Answer to Question 1
TRUE
Answer to Question 2
A wholly owned subsidiary is a facility entirely owned and controlled by a single parent company. Companies can establish a wholly owned subsidiary either by forming a new company and constructing entirely new facilities (such as factories, offices, and equipment) or by purchasing an existing company and internalizing its facilities. Whether an international subsidiary is purchased or newly created depends to a large extent on its proposed operations.
When a parent company designs a subsidiary to manufacture the latest high-tech products, it typically must build new facilities. The major drawback of creation from the ground up is the time it takes to construct new facilities, hire and train employees, and launch production.
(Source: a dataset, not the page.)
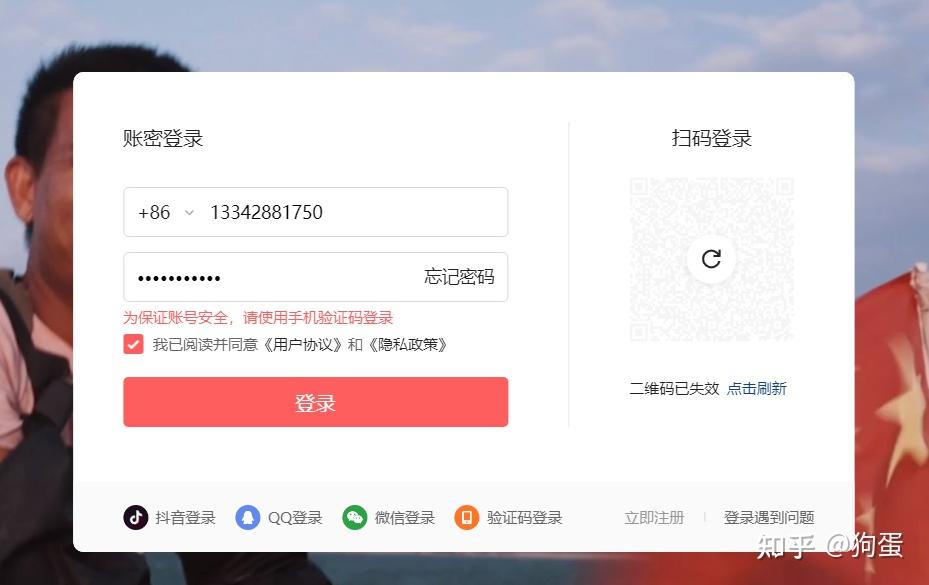The width and height of the screenshot is (929, 585).
Task: Click the chevron next to +86
Action: click(x=189, y=212)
Conversely, finding an existing local company capable of performing marketing and sales will be easier because special technologies are typically not needed. By purchasing the existing marketing and sales operations of an existing firm in the target market, the parent can have the subsidiary operating relatively quickly. Buying an existing company's operations in the target market is a particularly good strategy when the company to be acquired has a valuable trademark, brand name, or process technology.
There are two main advantages to entering a market using a wholly owned subsidiary. First, managers have complete control over day-to-day operations in the target market and access to valuable technologies, processes, and other intangible properties within the subsidiary. Complete control also decreases the chance that competitors will gain access to a company's competitive advantage, which is particularly important if it is technology-based. Managers also retain complete control over the subsidiary's output and prices. Unlike licensors and franchisers, the parent company also receives all profits generated by the subsidiary.
Second, a wholly owned subsidiary is a good mode of entry when a company wants to coordinate the activities of all its national subsidiaries. Companies using global strategies view each of their national markets as one part of an interconnected global market. Thus the ability to exercise complete control over a wholly owned subsidiary makes this entry mode attractive to companies that are pursuing global strategies.